By | Abhijit Bhaduri |Keynote speaker, Author and Columnist

Your online presence is an opportunity creator. It is more powerful than a paper resume which is just a claim. Your online presence is the proof employers can verify. Your online presence creates a pull.Online Presence

Uncertainty across sectors

Lifetime employment is so twentieth century. Layoffs have become common place. The reasons for rightsizing range from lack of relevant skills and cost pressures to unpredictability of business cycles. You can no longer rely on the employer’s brand. You have to build your own brand through your online presence.
IBM faces a lawsuit that claims it laid off 100,000 workers who were “old”. Headhunters tell people over 40 years of age, that employers prefer younger, more tech-savvy employees. We compete with other humans (esp millennials) and machines alike.
Deutsche Bank closed its global equities business resulting in 18,000 jobs lost worldwide. Huawei had to do extensive layoffs following the blacklisting by US government. Ten lakh jobs in the auto-component companies could result from the slowdown in the auto industry.
The job market soon will get saturated with thousands of candidates chasing a few opportunities. This is when having a strong online presence is an advantage. That is your personal brand.

Updated resume

Work can be outsourced to other countries with lower labor costs or automated. Any work that is repetitive, rule-based and at scale gets automated. Digital disruption is shortening the half-life of skills. The new jobs demand significant upskilling. Most people don’t upskill themselves voluntarily. The gig-workers have the expertise and do not bloat up your payroll.
Most respected employers provide outplacement services to help impacted employees land a role elsewhere.
Many people discover that their resume was last updated when they had applied for a job in college. When employees get laid-off, they enter a job market whose rules have changed. Their online presence can give them an advantage a resume cannot.

Personal brand matters

In a crowded job market, it is hard to explain what makes you different from every other qualified candidate. That is where building a personal brand matters. A potential employer must view you as different from the thousands of other job-seekers. The differentiation is easiest to create through one’s online presence.
The resume may state that you are a strategic thinker or that you are a great people manager. Isn’t that what other resumes would state?
If you had a blog or website that shows your strategic thinking and execution skills, it is an easy reference check for your employer. You can show people how your skills translate on the ground. Your online presence can be a powerful supplement to each quality your resume talks about.

========

• _Problems to work on_:
A) Summarize the text on online presence in two sentences.
B) Rewrite the records with "Screen dimensions" replaced by "Screen size", keeping everything else the same and leaving the pictures out.
The records have no connection to the text.

========

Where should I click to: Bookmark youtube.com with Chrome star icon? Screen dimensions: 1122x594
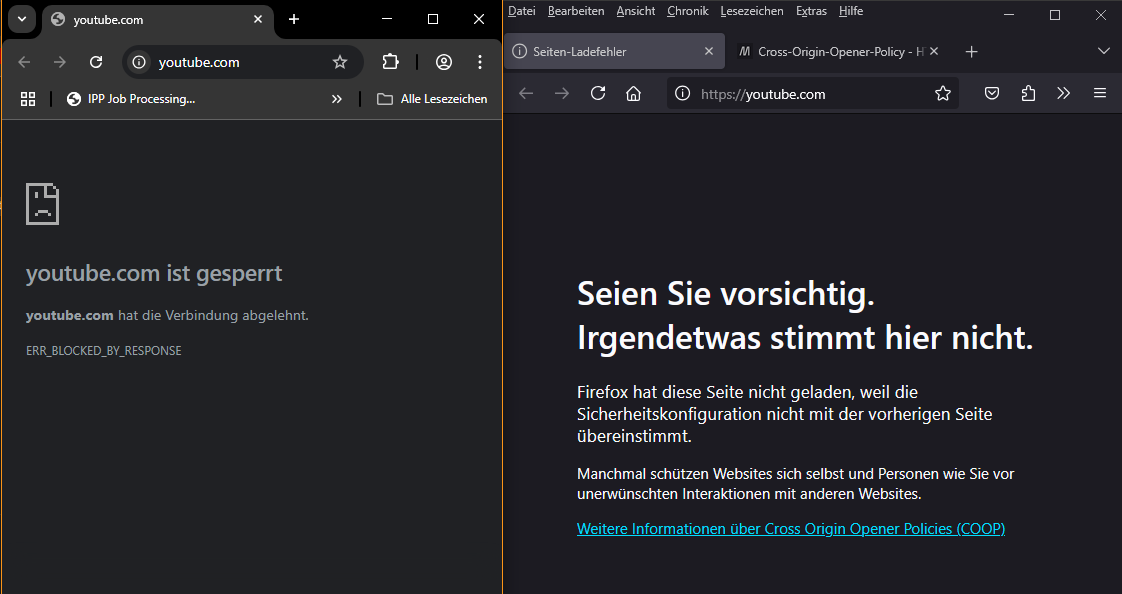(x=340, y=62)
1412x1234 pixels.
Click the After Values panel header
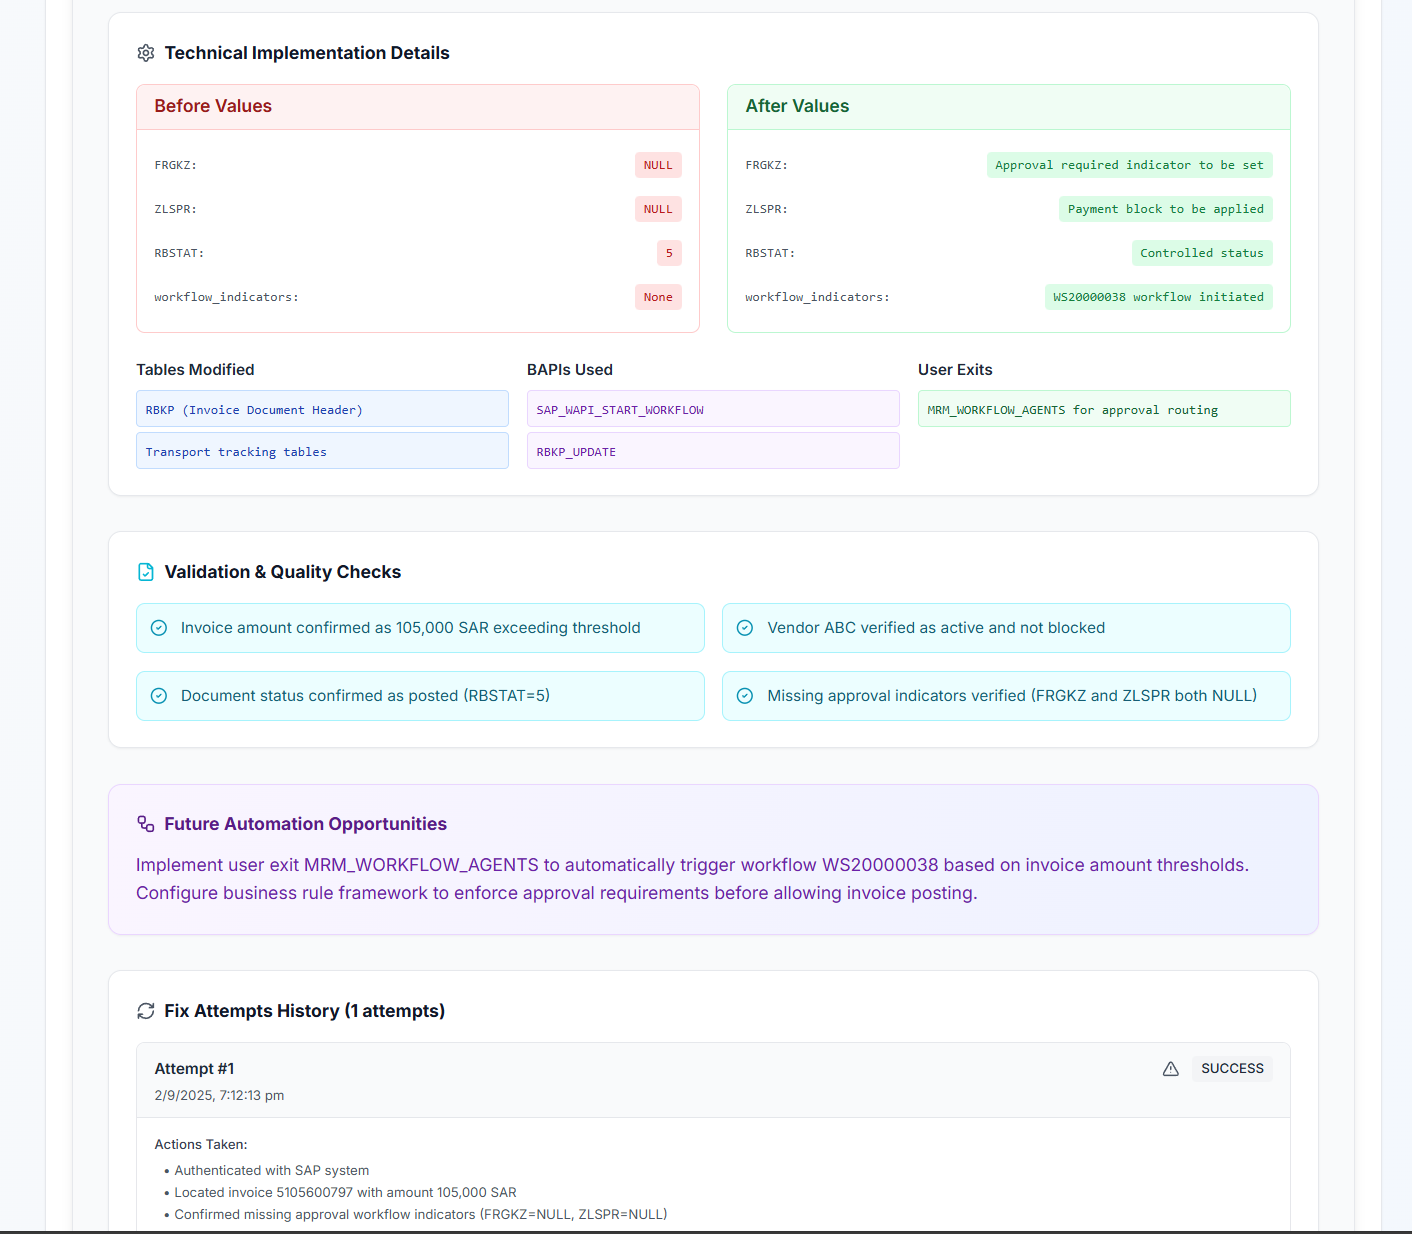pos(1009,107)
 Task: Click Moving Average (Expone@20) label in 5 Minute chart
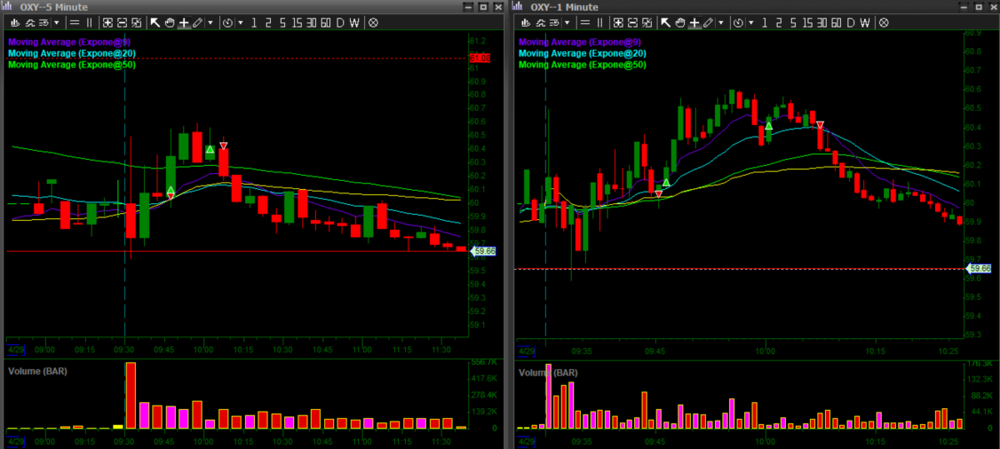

========

• _Worked solutions_:
A) With layoffs common, work being automated or outsourced, and skills losing relevance faster, a strong online presence is an advantage because it builds a personal brand and offers proof employers can verify. A resume only makes claims that other resumes also make, but a blog or website can show how a person's skills work in practice and set them apart from thousands of other job-seekers.

B)
Where should I click to: Bookmark youtube.com with Chrome star icon? Screen size: 1122x594
(x=340, y=62)
1412x1234 pixels.
Click the After Values panel header
pos(1009,107)
 Task: Click Moving Average (Expone@20) label in 5 Minute chart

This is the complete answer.